# ntp won't start [SOLVED]

## deno

Hi!

I have problems with ntp-client and ntpd services. they want start because they are waiting for net.eth0  to be started. The problem is that eth0 is my wired interface and I usualy use ath0 (wireless).

This is depend() function from ntp-client: *Quote:*   

> depend() {
> 
>  7         before cron portmap
> 
>  8         need net
> ...

 

Inspite that I am continuously getting the same warning:  *Quote:*   

> WARNING: ntp-client  is schedule to start when net.eth0 has started

 

I am getting the same message for ntpd also. depend() from ntpd: *Quote:*   

> depend() {
> 
>         need net
> 
>         use dns logger
> ...

 Last edited by deno on Mon Apr 21, 2008 8:25 pm; edited 1 time in total

----------

## electronvolt

try setting rc_depend_strict="NO" in /etc/rc.conf

```

# Do we allow any started service in the runlevel to satisfy the depedency

# or do we want all of them regardless of state? For example, if net.eth0

# and net.eth1 are in the default runlevel then with rc_depend_strict="NO"

# both will be started, but services that depend on 'net' will work if either

# one comes up. With rc_depend_strict="YES" we would require them both to

# come up.

rc_depend_strict="NO"

```

/edit this assumes you are using baselayout-2 and the problem came about after upgrading

----------

## deno

Yup baselayout-2. Thanks for the solution elektronvolt  :Smile: . Btw.

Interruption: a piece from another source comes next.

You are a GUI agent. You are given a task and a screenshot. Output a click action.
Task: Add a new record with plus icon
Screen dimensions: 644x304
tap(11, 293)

I find it's a little bit strange that default setting is "YES".

----------

## electronvolt

me too....guess the Devs have a (good?) reason for it though...I only found that option looking through rc.conf to solve another little niggly problem after upgrading to baselayout-2. Oh well, c'est la vie!

----------

## shrtckt

 *Quote:*   

> try setting rc_depend_strict="NO" in /etc/rc.conf 

 

This does allow ntpd to start. However, other issues are present if your system also uses ntp-client. As you know, the init script in /etc/init.d/ntpd sets the variable "after ntp-client." If ntp-client does not start or remain a rc-status of "scheduled," then ntpd will not actually adjust the machines time clock - even though ntpd is up and running. The issue I'm digging at is ntp-client still looks for eth0, and will not fire up when wlan0 becomes active like ntp now does. If the user requests a start (/etc/init.d/ntp-client start,) then ntp-client will start (using wlan0) and set the clock with no returned errors. Then, ntpd will actually start adjusting the time sync. In a nutshell, I'm having trouble getting ntp-client to look for wlan0 being "up" instead of just eth0. Does anyone else see this issue? 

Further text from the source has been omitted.